Le 6ème RMIC est rassemblé à Bizerte (au mois de mars) puis transféré à l’île de Lemnos (où il stationne du 17 au 25 mars 1915), transféré à Alexandrie en Egypte de la fin mars au début avril. Embarqué, à Alexandrie, le 16 avril, le régiment fait escale sur l'île de Skyros puis à Moudros (île de Lemnos) avant le grand débarquement.

 

Le débarquement à Gallipoli, auquel participe le 6ème RMIC, le 25 avril 1915, marque véritablement le point de départ des opérations terrestres aux Dardanelles. Le régiment ( avec le 4ème RMIC) débarque sous le feu ennemi à Koum-Kale, il prend la ville Koum-Kale et de sa forteresse (25-26 avril) et réembarque le 26 avril la mission terminée, qui était de prendre la forteresse et de tenir 3 jours, pour protéger, avec de l’artillerie, le gros des troupes qui débarquaient aux Dardanelles. Les Turcs cessent le combat après avoir perdu 2.000h. durant ces combats.

 

Ce n'est que le 1er mai 1915 que les alliés réussissent à installer véritablement leur tête de pont.
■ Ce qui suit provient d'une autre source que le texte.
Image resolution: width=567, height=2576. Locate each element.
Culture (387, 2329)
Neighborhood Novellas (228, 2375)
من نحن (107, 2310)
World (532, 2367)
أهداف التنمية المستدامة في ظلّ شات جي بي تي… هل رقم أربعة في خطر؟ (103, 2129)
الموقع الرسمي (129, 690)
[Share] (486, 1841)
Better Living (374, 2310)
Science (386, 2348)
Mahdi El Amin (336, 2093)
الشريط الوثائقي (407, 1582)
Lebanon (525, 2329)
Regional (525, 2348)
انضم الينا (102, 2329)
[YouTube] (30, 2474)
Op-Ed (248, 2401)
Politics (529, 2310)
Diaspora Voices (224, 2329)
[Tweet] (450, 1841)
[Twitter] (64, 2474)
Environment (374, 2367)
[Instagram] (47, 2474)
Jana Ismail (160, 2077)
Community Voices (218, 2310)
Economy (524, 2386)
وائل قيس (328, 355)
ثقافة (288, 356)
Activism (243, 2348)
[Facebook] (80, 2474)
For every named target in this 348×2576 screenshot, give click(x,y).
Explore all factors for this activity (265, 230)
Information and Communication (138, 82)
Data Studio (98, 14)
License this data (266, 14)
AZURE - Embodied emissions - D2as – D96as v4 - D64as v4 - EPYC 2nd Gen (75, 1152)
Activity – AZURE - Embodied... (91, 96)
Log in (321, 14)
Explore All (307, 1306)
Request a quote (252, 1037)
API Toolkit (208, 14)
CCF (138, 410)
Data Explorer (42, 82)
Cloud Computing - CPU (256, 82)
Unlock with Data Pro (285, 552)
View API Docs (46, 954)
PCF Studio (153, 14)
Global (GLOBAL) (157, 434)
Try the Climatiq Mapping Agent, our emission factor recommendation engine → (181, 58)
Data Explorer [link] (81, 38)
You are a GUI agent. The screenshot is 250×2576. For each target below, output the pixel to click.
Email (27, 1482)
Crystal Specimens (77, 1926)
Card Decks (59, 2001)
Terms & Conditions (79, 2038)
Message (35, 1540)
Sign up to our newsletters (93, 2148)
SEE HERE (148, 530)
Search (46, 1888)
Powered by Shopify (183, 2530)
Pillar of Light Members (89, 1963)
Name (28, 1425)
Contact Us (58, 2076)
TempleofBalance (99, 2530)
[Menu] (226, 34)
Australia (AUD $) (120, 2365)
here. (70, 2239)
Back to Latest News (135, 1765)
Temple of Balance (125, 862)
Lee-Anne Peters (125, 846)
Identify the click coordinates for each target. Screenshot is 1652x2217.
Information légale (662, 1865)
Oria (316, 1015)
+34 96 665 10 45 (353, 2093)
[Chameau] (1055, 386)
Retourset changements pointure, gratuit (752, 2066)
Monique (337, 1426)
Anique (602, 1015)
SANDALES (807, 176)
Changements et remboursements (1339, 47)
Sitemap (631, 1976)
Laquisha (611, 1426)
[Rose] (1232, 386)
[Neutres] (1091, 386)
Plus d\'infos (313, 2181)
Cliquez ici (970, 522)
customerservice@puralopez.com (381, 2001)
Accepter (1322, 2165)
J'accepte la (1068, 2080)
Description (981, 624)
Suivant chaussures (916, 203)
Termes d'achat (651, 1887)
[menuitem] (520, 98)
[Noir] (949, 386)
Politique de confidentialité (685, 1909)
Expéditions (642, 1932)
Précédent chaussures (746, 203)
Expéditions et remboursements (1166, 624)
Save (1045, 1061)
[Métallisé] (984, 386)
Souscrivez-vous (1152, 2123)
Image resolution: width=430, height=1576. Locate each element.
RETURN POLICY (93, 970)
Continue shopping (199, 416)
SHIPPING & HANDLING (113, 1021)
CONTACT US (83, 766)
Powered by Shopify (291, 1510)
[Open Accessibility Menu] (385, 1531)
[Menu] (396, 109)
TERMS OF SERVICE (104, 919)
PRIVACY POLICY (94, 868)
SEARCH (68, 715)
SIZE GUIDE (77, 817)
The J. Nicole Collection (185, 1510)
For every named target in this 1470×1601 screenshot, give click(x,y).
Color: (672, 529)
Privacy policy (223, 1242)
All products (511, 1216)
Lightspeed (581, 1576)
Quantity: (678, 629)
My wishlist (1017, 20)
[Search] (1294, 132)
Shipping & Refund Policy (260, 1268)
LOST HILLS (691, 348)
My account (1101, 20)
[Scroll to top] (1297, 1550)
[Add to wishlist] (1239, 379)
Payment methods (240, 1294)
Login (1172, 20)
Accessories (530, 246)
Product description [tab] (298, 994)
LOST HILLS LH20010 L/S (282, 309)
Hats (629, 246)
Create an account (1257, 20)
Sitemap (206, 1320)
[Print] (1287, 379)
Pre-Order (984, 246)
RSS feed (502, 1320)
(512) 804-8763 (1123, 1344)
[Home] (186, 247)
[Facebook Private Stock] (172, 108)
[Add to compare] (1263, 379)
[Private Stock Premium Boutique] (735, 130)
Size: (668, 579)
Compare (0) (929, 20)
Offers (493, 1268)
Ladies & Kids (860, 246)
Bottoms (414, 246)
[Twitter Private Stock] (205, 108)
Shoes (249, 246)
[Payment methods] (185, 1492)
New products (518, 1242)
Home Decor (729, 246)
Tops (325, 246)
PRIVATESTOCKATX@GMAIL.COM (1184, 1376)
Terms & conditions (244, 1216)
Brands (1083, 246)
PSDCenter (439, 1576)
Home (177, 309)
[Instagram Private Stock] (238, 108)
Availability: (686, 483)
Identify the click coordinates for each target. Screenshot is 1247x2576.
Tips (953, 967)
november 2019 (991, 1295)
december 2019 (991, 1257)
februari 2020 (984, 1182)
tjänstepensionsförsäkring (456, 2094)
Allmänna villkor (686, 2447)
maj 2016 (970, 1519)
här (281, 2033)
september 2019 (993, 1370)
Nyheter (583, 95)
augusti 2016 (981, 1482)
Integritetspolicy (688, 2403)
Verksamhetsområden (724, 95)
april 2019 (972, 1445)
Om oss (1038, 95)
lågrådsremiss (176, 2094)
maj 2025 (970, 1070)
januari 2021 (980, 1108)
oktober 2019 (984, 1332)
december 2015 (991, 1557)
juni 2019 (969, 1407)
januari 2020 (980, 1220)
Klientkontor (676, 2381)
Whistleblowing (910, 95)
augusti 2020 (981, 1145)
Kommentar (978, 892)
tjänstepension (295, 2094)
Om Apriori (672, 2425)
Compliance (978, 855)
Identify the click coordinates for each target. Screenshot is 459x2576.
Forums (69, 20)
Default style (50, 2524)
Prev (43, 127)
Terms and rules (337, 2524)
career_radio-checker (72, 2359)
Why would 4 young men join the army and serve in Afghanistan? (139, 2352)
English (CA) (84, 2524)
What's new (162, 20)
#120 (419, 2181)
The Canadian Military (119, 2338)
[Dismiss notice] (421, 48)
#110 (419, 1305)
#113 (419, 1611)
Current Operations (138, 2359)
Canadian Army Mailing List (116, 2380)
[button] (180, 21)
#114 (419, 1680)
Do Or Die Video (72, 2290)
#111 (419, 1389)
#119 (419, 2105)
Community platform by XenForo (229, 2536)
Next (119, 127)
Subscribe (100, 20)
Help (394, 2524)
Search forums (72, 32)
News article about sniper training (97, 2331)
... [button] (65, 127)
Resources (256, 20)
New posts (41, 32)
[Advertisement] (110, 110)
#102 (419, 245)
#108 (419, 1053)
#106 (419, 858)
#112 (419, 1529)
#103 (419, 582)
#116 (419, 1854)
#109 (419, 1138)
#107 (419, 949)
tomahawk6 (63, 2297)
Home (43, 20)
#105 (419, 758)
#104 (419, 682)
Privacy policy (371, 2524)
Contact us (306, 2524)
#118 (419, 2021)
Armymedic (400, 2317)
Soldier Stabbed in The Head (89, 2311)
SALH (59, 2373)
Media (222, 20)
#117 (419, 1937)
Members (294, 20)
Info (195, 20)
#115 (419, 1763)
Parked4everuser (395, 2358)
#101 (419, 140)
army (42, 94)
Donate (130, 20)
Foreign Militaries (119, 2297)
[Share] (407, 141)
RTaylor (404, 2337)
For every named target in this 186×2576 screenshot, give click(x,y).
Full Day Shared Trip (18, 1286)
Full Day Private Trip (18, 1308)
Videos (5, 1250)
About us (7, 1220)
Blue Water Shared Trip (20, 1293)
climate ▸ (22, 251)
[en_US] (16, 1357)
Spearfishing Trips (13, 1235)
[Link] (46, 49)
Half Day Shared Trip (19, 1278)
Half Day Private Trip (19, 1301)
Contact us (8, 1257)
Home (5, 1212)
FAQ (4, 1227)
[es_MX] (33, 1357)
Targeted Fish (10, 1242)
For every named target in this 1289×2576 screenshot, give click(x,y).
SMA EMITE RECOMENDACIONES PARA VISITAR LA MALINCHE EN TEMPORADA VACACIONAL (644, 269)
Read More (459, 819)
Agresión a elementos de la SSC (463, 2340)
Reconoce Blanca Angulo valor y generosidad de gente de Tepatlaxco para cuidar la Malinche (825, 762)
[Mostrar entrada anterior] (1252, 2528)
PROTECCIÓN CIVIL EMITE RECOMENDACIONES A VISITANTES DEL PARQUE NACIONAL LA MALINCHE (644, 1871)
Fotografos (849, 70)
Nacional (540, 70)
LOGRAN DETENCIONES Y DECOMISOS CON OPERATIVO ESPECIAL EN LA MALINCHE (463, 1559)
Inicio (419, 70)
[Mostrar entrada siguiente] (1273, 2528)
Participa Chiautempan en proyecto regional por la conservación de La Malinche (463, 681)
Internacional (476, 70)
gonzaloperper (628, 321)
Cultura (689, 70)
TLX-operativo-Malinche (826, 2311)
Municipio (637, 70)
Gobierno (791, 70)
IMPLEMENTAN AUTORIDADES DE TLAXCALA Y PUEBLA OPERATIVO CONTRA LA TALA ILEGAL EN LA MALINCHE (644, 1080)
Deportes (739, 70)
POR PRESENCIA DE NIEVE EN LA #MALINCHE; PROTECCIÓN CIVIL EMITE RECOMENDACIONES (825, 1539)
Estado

Elle reste très fragile par son absence de profondeur. L'évacuation des blessés, le débarquement de nouvelles troupes ou de matériel se fait sous le feu ottoman. Il n'existe pas de secteur calme et chacun, du soldat de première ligne au général de division, court un perpétuel danger. La situation perturbe même le ravitaillement qui ne peut bientôt plus s'effectuer que de nuit.

 

 

Les combats se multiplient au cours du mois de juin 1915, notamment les 8 et 9 juin. Alors que les Britanniques attaquent en direction de Krithia, (centre de la péninsule), les Français cherchent à prendre l’éperon de Kérévès Déré (au pied du Mont Achi Baba). Vingt jours après la grande attaque des 8 et 9 mai, le régiment s'illustre une fois de plus par une nouvelle avance à l'ouest du ravin. Malheureusement, il est tellement décimé après cette action qu'il doit être envoyé au repos à l'arrière, C’est durant ces deux journées qu’Ange BARON, sera blessé par des éclats d'obus, puis qu’il décède des suites de ses blessures. Le 21 juin 1915, Gouraud confie l’exécution principale d'un assaut au colonel Girodon avec le 176ème, le 6ème RMIC, en soutien. L’attaque est menée à l’aube, les Français prenant le «Haricot» et le «Quadrilatère», mais dès 7 h, les troupes doivent se replier sur leur point de départ. Les textes officiels veulent croire à une victoire en fin de journée. Les troupes repartent à l’assaut les 22 et 23 juin. Mais au bout de 3 jours de combats, le décompte est macabre: 3 200 hommes sont mis hors de combat dont quelque 500 ont été tués. Gouraud déplore surtout la mort de 21 officiers et la blessure de 46 autres. C'est au cours de cette funeste journée que six groisillons sont tués ou disparaissent. C'est le cas de Charles SIMON dès le premier jour.

 

Le 30 juin, les forces anglaises, néo-zélandaises, australiennes et françaises combinées enlèvent de nouveau l’important ouvrage turc dit du «quadrilatère» tandis que Gouraud est grièvement blessé. Mais pendant les jours suivants, attaques et contre-attaques meurtrières se succèdent sans victoire décisive.

 

Pour la campagne des Dardanelles, il y eut près de 90 000 morts et 170 000 blessés du côté des Turcs et 50 000 morts et 100 000 blessés du côté des Alliés, parmi lesquels 12 000 soldats français morts au champ d'horreurs et 20 000 autres blessés. Charles SIMON fut l’un d’eux.